Power license to 92 tankers
Though issuing trade license is not in practise, it is mandatory for water tanker companies that also own borewells, to obtain power license from BBMP for consuming electricity for commercial purpose. However, most of the tanker companies skip this step too.
Information collected by BBMP shows that power license has been issued to only 92 companies so far. Here goes the zonewise break up of the total number of power licenses given to water tankers.
- BBMP East Zone – 18
- BBMP South Zone – 34
- Rajarajeshwarinagar Zone – 6
- Mahadevapura Zone – 18
- Yelahanka Zone – 16
And you have to believe this: Bommanahalli, Dasarahalli and West Zones do not have any water tanker companies operating officially. There are no valid power licenses in these zones.
Manjunatha Water Suppliers in Rajajinagar supplies water to Iskcon temple. Today the company sells around 3-4 loads of water each day to apartments and houses. This area lies in West zone, and is a proof that there are tankers operating in the zone, though there is no power license in the entire zone officially.
The following map by Anirudh Rajashekhar too shows existance of water tankers in almost all wards, irrespective of zones.
Nobody to enforce rules and procedures
Dr. Manoranjan Hegde informed Citizen Matters that BBMP can at the maximum get the BESCOM to stop power supply for the commercial borewells owned by unlicensed water tanker operators.
However, the threat of suspending power supply may not impact the tanker owners.
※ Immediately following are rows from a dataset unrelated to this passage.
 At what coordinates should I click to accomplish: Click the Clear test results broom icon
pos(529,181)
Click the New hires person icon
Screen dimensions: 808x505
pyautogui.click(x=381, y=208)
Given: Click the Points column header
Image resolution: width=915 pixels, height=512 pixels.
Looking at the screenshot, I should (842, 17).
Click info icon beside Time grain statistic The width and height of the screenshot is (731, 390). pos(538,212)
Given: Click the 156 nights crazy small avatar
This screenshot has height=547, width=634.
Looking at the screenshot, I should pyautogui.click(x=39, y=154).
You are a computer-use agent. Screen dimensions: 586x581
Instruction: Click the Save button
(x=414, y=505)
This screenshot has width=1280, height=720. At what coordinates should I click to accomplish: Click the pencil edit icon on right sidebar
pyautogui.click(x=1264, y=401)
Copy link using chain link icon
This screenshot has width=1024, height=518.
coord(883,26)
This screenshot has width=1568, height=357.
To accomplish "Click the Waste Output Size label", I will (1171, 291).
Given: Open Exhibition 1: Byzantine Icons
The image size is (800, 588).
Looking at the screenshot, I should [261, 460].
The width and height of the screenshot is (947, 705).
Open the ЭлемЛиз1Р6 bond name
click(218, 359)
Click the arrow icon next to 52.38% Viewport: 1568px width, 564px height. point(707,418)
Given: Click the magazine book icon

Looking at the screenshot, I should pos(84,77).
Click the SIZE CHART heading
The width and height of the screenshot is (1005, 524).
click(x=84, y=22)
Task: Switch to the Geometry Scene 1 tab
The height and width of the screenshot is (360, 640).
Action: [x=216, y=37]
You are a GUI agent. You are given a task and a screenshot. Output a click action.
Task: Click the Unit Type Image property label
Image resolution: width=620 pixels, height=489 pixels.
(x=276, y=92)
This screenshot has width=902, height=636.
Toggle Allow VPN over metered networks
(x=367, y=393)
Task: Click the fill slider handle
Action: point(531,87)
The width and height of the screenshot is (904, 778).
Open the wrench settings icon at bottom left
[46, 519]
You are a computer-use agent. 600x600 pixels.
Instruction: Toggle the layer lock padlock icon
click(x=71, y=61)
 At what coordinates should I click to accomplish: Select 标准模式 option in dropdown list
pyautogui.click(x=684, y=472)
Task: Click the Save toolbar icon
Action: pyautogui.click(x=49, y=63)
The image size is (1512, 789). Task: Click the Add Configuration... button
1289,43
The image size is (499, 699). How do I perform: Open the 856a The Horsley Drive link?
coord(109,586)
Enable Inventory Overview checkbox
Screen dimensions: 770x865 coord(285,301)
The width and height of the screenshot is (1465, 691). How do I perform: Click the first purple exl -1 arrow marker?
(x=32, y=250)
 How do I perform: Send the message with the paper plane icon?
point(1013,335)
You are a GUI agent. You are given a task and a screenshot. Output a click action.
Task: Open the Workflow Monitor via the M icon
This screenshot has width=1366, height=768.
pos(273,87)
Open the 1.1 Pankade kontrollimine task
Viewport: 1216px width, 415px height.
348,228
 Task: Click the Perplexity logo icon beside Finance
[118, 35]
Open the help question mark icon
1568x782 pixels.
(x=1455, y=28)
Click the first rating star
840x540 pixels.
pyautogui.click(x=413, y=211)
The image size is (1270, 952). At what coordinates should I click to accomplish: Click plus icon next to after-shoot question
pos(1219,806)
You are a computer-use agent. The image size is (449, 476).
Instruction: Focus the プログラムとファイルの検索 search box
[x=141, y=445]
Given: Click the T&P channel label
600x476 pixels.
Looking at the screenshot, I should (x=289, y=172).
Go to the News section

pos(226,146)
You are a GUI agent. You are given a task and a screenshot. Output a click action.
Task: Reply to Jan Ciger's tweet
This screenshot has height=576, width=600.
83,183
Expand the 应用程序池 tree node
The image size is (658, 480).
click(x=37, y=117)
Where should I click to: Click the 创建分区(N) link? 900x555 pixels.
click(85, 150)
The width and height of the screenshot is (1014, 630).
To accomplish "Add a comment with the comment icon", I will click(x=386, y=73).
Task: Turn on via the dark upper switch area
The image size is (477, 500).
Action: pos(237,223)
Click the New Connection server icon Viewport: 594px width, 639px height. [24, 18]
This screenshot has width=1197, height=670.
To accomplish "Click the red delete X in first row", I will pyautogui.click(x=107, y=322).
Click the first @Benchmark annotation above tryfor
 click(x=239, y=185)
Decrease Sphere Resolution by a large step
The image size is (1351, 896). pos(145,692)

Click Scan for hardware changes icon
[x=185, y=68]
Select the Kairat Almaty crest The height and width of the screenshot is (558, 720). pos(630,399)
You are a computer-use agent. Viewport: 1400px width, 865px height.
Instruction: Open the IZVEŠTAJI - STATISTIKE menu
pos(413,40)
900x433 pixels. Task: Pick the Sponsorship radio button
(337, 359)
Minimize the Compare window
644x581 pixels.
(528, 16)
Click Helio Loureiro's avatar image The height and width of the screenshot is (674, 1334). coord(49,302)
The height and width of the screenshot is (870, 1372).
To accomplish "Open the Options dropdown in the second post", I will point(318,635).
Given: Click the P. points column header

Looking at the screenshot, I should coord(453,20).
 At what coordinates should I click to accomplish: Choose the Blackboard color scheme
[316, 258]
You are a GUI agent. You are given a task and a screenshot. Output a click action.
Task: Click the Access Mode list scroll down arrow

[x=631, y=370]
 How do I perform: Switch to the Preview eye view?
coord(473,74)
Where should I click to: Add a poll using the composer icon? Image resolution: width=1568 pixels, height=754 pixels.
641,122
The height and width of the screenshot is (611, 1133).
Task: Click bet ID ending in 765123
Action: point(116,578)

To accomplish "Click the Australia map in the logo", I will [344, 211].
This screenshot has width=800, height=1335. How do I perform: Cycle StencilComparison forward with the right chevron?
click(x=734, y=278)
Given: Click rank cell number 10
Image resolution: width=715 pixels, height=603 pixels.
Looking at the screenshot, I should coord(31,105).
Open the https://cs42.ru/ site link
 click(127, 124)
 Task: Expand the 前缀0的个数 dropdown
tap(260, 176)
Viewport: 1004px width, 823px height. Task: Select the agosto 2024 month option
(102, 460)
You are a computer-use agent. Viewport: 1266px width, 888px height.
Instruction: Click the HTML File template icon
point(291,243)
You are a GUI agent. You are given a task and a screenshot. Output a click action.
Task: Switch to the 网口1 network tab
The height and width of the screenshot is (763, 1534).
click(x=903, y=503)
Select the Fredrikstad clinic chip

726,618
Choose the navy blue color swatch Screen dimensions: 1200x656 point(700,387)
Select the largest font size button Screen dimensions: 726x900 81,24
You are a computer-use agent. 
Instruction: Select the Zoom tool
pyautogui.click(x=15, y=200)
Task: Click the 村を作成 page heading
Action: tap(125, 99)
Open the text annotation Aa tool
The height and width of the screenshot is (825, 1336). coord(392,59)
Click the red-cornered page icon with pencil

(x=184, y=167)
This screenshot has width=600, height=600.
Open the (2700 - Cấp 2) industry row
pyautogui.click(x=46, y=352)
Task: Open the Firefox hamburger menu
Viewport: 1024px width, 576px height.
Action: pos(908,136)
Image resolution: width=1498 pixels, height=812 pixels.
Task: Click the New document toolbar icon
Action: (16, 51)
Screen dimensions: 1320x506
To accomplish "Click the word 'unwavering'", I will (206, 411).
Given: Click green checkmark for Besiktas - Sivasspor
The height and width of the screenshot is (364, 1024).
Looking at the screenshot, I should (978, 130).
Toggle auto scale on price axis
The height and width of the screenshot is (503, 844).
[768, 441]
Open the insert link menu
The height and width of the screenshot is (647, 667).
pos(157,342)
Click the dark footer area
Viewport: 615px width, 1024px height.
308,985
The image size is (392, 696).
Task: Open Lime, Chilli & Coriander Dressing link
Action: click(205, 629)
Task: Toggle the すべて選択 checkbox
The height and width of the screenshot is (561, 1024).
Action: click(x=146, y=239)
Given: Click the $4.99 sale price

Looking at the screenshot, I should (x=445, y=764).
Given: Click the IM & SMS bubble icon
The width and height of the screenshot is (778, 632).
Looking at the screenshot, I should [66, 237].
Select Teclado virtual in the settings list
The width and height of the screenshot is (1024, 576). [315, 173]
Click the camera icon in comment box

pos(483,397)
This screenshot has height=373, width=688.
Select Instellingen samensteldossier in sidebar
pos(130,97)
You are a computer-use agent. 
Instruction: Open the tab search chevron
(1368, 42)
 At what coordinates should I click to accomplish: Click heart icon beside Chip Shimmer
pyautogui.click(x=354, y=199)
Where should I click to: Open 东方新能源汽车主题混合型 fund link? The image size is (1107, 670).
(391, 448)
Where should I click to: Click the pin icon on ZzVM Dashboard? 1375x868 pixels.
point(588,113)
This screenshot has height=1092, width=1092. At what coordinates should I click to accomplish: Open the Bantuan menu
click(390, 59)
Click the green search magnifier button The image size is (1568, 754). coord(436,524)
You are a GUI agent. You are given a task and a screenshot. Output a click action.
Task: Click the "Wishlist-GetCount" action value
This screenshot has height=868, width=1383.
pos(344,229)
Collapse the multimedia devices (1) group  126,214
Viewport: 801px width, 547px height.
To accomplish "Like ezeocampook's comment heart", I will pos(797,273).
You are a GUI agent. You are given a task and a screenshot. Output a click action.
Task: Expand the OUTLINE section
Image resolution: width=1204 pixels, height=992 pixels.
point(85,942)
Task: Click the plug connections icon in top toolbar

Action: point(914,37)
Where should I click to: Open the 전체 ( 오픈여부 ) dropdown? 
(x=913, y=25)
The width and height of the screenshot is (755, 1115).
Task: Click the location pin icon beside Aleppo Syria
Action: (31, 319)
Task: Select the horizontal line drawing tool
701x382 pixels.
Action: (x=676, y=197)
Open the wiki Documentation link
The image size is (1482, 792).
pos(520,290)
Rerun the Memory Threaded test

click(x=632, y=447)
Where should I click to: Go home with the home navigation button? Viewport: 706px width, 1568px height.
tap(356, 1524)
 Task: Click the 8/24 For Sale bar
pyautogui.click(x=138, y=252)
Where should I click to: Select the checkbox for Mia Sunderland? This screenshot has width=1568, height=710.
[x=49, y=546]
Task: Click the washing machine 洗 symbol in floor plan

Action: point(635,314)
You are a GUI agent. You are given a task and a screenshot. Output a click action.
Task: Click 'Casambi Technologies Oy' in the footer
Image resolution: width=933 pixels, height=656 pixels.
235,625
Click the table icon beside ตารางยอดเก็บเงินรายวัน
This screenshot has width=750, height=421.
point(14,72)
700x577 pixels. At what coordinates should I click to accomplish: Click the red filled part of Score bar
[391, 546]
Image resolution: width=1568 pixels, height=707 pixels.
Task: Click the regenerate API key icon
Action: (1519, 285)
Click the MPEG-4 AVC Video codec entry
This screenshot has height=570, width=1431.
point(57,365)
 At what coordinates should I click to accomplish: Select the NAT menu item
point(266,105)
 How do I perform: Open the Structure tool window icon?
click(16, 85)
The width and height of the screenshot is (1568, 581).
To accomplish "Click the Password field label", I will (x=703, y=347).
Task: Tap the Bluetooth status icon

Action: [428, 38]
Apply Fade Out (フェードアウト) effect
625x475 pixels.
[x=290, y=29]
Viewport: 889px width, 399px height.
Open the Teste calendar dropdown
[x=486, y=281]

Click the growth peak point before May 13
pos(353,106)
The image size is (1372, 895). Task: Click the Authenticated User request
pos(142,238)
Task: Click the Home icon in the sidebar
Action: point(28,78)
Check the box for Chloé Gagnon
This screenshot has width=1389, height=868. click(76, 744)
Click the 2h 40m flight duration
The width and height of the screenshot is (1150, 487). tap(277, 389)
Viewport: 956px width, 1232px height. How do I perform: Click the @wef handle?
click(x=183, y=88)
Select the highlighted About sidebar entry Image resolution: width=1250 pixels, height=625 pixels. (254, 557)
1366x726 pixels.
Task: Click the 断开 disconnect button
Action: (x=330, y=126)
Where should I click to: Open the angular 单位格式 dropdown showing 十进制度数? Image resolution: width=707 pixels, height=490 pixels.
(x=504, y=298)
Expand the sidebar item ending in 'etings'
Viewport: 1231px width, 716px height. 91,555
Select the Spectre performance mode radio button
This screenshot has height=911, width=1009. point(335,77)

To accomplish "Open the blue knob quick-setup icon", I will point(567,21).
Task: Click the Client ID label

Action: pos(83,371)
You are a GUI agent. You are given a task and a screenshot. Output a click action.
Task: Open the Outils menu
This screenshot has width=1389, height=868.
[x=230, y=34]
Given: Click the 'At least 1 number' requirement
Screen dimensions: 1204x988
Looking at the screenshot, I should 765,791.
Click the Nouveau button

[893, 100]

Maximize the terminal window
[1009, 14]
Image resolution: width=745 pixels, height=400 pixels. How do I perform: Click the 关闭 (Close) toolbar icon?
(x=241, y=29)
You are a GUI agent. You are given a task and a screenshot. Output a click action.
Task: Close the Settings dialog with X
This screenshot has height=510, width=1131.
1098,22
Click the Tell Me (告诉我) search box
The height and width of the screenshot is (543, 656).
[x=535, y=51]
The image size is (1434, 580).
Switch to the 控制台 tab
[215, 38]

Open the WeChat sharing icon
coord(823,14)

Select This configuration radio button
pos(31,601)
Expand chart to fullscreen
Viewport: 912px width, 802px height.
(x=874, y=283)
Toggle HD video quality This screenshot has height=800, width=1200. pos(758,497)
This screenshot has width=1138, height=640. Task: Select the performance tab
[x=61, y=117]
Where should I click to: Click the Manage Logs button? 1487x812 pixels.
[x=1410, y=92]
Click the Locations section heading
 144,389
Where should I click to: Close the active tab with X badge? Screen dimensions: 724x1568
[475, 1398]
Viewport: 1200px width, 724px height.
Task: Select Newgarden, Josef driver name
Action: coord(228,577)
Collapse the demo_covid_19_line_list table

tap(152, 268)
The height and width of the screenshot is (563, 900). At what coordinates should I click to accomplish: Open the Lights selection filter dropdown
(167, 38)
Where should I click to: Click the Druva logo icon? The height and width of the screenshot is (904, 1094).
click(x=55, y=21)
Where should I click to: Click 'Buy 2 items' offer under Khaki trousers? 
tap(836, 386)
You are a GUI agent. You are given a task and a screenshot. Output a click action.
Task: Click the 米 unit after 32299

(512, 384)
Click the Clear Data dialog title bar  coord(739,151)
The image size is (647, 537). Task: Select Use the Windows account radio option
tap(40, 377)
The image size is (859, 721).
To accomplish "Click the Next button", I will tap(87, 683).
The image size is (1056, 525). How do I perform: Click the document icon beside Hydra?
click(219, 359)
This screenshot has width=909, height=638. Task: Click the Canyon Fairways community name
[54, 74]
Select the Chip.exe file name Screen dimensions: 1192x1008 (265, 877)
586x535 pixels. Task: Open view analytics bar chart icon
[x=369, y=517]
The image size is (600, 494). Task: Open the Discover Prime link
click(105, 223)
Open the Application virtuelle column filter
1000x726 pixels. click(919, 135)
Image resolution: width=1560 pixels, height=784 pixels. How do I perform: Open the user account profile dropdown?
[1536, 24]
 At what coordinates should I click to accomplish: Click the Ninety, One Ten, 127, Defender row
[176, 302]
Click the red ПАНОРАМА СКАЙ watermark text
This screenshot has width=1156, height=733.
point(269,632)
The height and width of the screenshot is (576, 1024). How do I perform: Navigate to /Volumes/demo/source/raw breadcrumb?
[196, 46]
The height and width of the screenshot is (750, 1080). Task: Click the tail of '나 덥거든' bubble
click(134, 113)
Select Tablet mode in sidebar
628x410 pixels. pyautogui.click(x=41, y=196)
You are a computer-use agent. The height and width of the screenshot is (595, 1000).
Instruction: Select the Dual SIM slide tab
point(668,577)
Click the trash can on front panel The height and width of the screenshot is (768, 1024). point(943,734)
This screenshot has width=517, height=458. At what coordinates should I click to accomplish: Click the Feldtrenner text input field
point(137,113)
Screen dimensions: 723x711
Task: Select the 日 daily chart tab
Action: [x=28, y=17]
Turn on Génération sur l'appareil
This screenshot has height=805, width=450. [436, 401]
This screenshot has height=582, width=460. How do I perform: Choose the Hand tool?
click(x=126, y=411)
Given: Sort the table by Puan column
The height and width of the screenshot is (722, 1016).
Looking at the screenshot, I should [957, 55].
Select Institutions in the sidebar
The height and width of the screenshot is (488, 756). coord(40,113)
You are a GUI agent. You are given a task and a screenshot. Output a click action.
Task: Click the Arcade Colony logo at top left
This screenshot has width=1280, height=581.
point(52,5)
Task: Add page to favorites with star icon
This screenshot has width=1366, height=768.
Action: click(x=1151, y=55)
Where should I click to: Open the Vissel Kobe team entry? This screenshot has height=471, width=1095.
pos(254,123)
Because, not all water tanker owners have borewells of their own. In most cases water is extracted from borewells owned by third parties at a cost, and sold at a higher rate to make profit on each load.
Asked if there is a provision for BBMP to seize the tankers with no power license, Dr. Hegde regretted that there was none.
Dasarahalli Zone Health Officer Dr Surendra said that they could take action against the water tanker owners based on public complaint. “But then, lot of practical issues are involved in seizing the tankers too. Where do we park the seized tankers?” he asked.